It is, however, clear from the plot that this estimation is
meaningless. A probability must lie between 0 and 1, whereas a linear
regression will inevitably lead to impossible values (negative or
greater than 1) for somewhat extreme age values (young or old). The
reason is simply that a linear regression implies the hypothesis
$\textsf{Ill} = \alpha.\textsf{Age} + \beta + \epsilon$, where
$\alpha$ and $\beta$ are real numbers and $\epsilon$ is a noise (a
random variable of mean zero), with $\alpha$ and $\beta$ estimated
from the data. This doesn't make sense for estimating a probability,
and therefore [[https://en.wikipedia.org/wiki/Logistic_regression][logistic regression]] is a better choice:
#+begin_src R :results output graphics :file fig3.svg :exports both :width 4 :height 3 :session *R*
ggplot(df,aes(x=Age,y=Ill)) + geom_point(alpha=.3,size=3) +
theme_bw() +
geom_smooth(method = "glm",
method.args = list(family = "binomial")) + xlim(20,80)
#+end_src
#+ATTR_LATEX: :width 8cm
#+RESULTS:
[[file:fig3.svg]]
Here the =ggplot= library does all the computations for us and only
shows the result graphically, but in the Challenger risk analysis we
perform the regression and prediction "by hand" in =R= or =Python=
(depending on the path you have chosen), so that we can inspect the
results in more detail. Like before, the blue line indicates the
estimation of the probability of being ill as a function of age, and
the grey zone informs us about the uncertainty of this estimate, i.e.

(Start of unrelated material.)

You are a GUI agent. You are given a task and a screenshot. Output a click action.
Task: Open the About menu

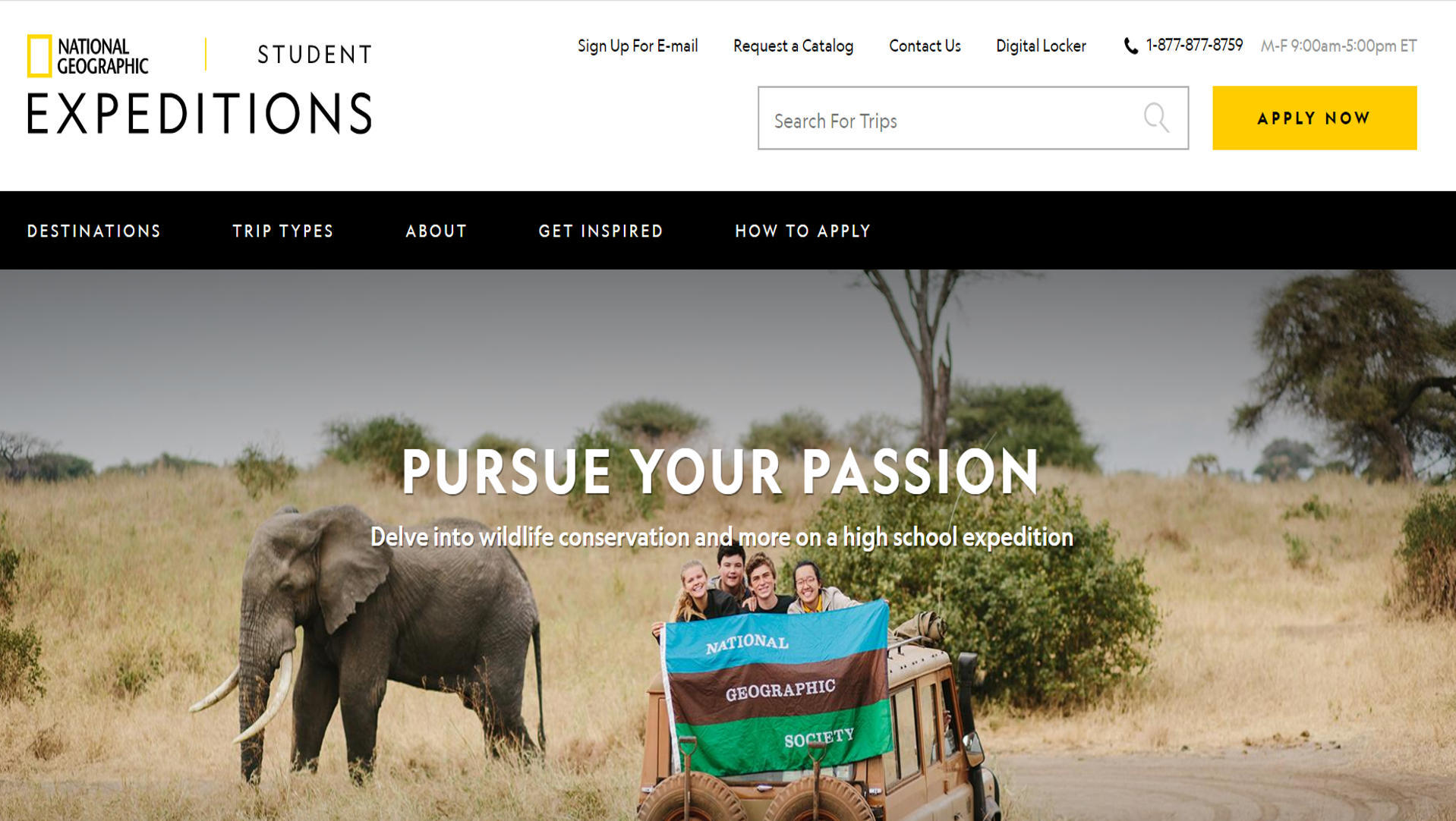[436, 231]
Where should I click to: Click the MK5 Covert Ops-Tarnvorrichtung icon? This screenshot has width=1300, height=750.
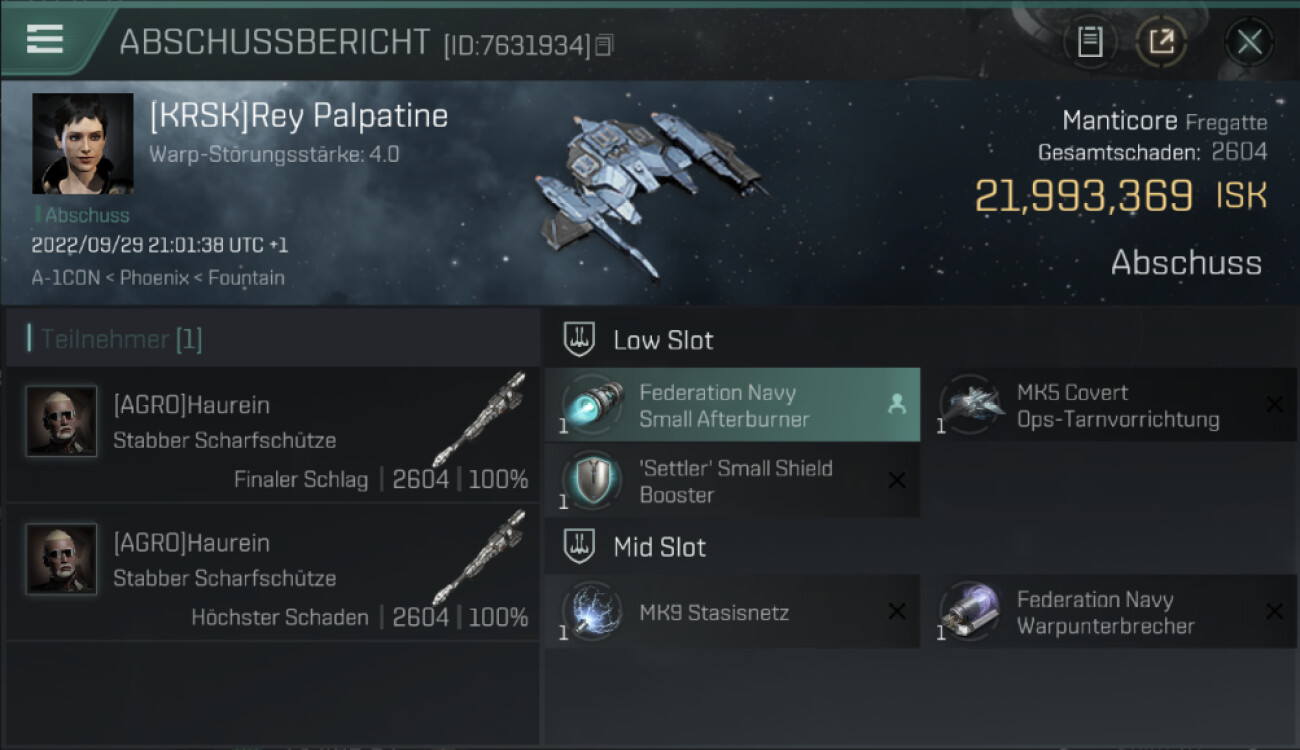tap(972, 404)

given the hypotheses and the dataset, there is a 95% chance for the
true curve to lie somewhere in the grey zone.
In this model, the assumption is $P[\textsf{Ill}] = \pi(\textsf{Age})$
with $\displaystyle\pi(x)=\frac{e^{\alpha.x + \beta}}{1+e^{\alpha.x +
\beta}}$. This at first look strange formulae has the nice property of
always yielding a value between zero and one, and to approach 0 and 1
rapidly as the age tends to $-\infty$ or $+\infty$, but this is not
the only motivation for this choice.
In summary, when we have event-like data (binary) and we wish to
estimate the influence of a parameter on the probability of the event
occurring (illness, failure, ...), the most natural and simple model
is logistic regression. Note that even if we restrain ourselves to a
small part of the data, e.g., only patients less than 50 years old, it
is possible to get a reasonable estimate, even though, as is to be
expected, the uncertainty grows rapidly.
#+begin_src R :results output graphics :file fig4.svg :exports both :width 4 :height 3 :session *R*
ggplot(df[df$Age<50,],aes(x=Age,y=Ill)) + geom_point(alpha=.3,size=3) +
theme_bw() +
geom_smooth(method = "glm",
method.args = list(family = "binomial"),fullrange = TRUE) + xlim(20,80)
#+end_src
#+ATTR_LATEX: :width 8cm
#+RESULTS:
[[file:fig4.svg]]
* Emacs Setup :noexport:
This document has local variables in its postembule, which should
allow Org-mode (9) to work seamlessly without any setup. If you're
uncomfortable using such variables, you can safely ignore them at
startup. Exporting may require that you copy them in your .emacs.
# Local Variables:
# eval: (add-to-list 'org-latex-packages-alist '("" "minted"))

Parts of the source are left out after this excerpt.